Assuntos ou cenas homossexuais aberta ou implicitamente também continuam a motivar a proibição de apresentações, apesar dos prêmios às vezes prestigiados. Assim, novamente na Califórnia, pais de estudantes de uma escola católica proibiram em 2013 o famoso musical Cabaret, John Kander e Fred Ebb, sob muitos pretextos, cujo personagem "vulgar" do show e algum "comportamento homossexual" no palco. Um ano depois, na Pensilvânia, uma escola não apenas impediu a representação do musical Spamalot de Monty Python por causa de "temas homossexuais", mas também demitiu seu professor de teatro por protestar contra essa censura.

A lista dos 11 livros mais contestados em 2018, preparada pela American Library Association, identifica os casos em que os trabalhos estão sujeitos a pedidos de proibição ou censura, ou são realmente proibidos ou censurados aqui ou ali nos EUA. . Os três primeiros livros da lista foram desafiados pela inclusão de um personagem transgênero (George, de Alex Gino), LGBTQIA + (Um dia na vida de Marlon Bundo, de Jill Twiss) e um casal do mesmo sexo (série Captain Cuecas do Capitão Pilp). Três outros livros nesta lista foram contestados - e até gravados nos últimos dois livros - por conteúdo, personagens ou temas LGBTQIA +.

As 11 principais proibições de livros solicitadas em 2018 (nos Estados Unidos, embora isso não esteja mencionado no vídeo) serão mostradas abaixo e em ordem inversa das classificações ...

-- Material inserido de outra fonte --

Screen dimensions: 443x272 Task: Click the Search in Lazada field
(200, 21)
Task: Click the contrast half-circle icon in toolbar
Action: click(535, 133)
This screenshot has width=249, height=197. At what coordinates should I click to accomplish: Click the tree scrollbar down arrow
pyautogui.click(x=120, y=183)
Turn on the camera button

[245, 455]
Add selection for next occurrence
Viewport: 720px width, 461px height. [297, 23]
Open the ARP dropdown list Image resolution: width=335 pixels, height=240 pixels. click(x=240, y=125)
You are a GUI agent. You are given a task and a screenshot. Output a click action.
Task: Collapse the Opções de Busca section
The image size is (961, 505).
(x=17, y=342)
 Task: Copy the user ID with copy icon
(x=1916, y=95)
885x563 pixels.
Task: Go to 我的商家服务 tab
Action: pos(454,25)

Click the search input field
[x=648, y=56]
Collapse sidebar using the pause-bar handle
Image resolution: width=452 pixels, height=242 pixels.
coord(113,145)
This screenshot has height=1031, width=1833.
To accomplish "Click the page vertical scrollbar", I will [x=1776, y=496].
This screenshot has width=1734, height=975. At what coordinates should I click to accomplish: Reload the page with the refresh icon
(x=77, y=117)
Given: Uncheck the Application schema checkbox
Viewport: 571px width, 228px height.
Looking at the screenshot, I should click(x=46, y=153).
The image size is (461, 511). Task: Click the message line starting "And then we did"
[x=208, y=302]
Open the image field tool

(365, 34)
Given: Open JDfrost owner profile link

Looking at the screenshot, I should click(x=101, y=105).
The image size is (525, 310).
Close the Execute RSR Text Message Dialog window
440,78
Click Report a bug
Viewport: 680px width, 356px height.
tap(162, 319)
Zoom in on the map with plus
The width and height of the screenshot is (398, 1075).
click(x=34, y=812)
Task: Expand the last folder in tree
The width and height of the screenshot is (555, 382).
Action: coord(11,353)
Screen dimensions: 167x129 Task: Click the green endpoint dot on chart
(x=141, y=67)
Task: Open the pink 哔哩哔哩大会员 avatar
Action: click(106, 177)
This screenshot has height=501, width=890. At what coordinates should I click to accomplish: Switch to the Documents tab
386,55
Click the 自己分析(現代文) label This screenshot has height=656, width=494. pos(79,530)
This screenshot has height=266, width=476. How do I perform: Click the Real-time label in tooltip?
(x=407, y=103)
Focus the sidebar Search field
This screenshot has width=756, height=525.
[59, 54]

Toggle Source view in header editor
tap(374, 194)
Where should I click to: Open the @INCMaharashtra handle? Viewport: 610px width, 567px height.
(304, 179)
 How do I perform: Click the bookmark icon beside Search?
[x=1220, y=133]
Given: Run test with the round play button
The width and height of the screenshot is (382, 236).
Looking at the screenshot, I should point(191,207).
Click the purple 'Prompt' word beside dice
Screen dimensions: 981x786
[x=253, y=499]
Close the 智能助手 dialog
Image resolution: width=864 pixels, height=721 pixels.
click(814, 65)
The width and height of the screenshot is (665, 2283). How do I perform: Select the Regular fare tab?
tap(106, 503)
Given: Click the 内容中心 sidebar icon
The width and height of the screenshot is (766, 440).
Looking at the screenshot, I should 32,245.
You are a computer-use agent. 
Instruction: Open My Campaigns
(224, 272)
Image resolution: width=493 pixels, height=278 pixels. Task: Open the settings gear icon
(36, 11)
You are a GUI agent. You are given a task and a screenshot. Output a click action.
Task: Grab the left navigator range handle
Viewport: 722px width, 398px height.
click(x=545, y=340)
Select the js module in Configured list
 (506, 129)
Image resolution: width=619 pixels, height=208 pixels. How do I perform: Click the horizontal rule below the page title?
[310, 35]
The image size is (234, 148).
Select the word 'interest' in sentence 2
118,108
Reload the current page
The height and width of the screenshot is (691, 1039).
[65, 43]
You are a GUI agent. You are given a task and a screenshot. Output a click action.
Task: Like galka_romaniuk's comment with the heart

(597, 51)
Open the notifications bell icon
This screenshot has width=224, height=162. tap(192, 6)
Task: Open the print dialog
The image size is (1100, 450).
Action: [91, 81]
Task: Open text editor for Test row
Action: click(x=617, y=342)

Poderíamos, infelizmente! multiplicar exemplos indefinidamente, seja nos Estados Unidos - onde as liberdades civis e as organizações LGBT são frequentemente melhor organizadas do que em outros lugares - ou em outros países. Pena que a Banned Books Week se tornou um grande evento apenas nos países anglo-saxões. É verdade que em outros países, por exemplo, na França, a censura por motivos homofóbicos se tornou contrária à lei e os culpados correm o risco de sanções criminais - extremamente raras, certamente - como civis.

Felizmente, poucos coletivos homofóbicos antecipam uma das conseqüências de sua militância idiota: o sucesso escandaloso de obras censuradas. No sucesso do escândalo, é claro que há escândalo, mas na maior parte o sucesso é. Sempre venceu.